O dólar abriu em alta nesta sexta-feira (30), cotado a R$ 5,20, refletindo o comportamento cauteloso dos investidores diante dos sinais da política monetária no Brasil e nos Estados Unidos, além da atenção à sucessão no comando do Federal Reserve.
De acordo com Elson Gusmão, diretor de Câmbio da Ourominas, o movimento do câmbio acompanha o maior apetite ao risco nos mercados, impulsionado pela expectativa de manutenção dos juros norte-americanos e pela sinalização de possíveis cortes da Selic no Brasil. O fluxo estrangeiro segue positivo para ativos brasileiros, especialmente ações, em meio à busca por retornos mais elevados em mercados emergentes.
O diretor da Ourominas destaca que o volume de negócios permanece elevado, com contratos futuros operando próximos de R$ 5,20. Segundo ele, o sentimento do mercado é de cautela moderada, mas ainda com espaço para tomadas de risco, diante da combinação de fatores domésticos e externos.
No cenário interno, a decisão do Comitê de Política Monetária de manter a Selic em 15% ao ano, com indicação de possíveis cortes a partir de março, reforça as expectativas de redução do custo de capital. Conforme Elson Gusmão, esse ambiente contribui para sustentar o interesse de investidores estrangeiros no mercado brasileiro.
No exterior, o Federal Reserve manteve os juros, ressaltando inflação ainda elevada e crescimento sólido nos Estados Unidos. Além disso, o anúncio do ex-presidente Donald Trump indicando Kevin Warsh como novo presidente do Fed passou a ser acompanhado de perto pelo mercado, diante de possíveis mudanças na condução da política monetária norte-americana.
Na agenda desta sexta-feira (30), investidores acompanham no Brasil a divulgação de dados fiscais e as declarações do ministro da Fazenda, Fernando Haddad, sobre o equilíbrio das contas públicas. No cenário internacional, o foco está nos indicadores de confiança do consumidor nos Estados Unidos, nos dados de inflação da zona do euro e nas tensões geopolíticas no Oriente Médio, que impactam o preço do petróleo e o câmbio.
Segundo Mauriciano Cavalcante, economista da Ourominas, o ouro abriu esta sexta-feira (30) cotado a R$ 850,46 por grama no Brasil (24k), queda de 1,64% em relação ao fechamento anterior de R$ 864,60, acompanhando o movimento internacional de realização de lucros.

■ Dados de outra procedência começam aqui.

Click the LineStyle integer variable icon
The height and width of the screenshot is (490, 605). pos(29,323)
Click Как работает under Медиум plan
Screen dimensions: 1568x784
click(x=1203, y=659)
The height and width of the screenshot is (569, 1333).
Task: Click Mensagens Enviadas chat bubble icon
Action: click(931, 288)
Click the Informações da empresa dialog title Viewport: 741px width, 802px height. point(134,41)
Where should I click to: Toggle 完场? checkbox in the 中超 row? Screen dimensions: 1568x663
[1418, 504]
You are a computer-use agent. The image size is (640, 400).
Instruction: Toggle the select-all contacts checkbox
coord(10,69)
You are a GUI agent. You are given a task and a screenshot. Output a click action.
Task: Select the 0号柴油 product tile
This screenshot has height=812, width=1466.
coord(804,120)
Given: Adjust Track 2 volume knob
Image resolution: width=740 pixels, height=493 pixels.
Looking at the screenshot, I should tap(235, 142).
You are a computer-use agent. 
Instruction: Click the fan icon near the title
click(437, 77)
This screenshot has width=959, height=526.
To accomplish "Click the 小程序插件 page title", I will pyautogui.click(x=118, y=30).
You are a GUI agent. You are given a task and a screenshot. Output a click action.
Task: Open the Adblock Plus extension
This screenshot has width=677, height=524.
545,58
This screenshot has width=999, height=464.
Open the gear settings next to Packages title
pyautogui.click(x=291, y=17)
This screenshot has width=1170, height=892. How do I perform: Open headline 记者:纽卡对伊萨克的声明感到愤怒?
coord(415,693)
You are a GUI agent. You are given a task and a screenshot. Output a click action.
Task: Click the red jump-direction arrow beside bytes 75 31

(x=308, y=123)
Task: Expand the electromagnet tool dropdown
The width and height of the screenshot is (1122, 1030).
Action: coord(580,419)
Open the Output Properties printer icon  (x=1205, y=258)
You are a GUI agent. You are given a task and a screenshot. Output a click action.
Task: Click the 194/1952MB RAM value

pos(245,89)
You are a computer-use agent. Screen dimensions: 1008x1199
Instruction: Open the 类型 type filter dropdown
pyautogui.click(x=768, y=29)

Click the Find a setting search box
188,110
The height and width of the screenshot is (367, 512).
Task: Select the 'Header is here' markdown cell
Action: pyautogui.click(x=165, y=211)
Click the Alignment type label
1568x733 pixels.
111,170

De acordo com Mauriciano Cavalcante, o ouro também registra recuo nas cotações de 22k, a R$ 779,58, e de 18k, a R$ 637,84. O economista aponta que a menor demanda por ativos de proteção ocorre em um dia de maior apetite ao risco, com fluxo direcionado para ações e moedas de mercados emergentes.
O sentimento do mercado, segundo o economista da Ourominas, é de cautela moderada. Investidores reduzem posições em ouro diante da expectativa de manutenção dos juros nos Estados Unidos e da busca por ativos com maior potencial de retorno. No Brasil, a perspectiva de cortes futuros da Selic contribui para diminuir a procura por proteção metálica.
O cenário internacional segue marcado pela atenção às decisões do Federal Reserve e à evolução das tensões geopolíticas no Oriente Médio. Conforme a avaliação de Mauriciano Cavalcante, a tendência no curto prazo é de volatilidade, com o ouro oscilando em torno de R$ 850 por grama, enquanto investidores ajustam posições entre proteção e risco.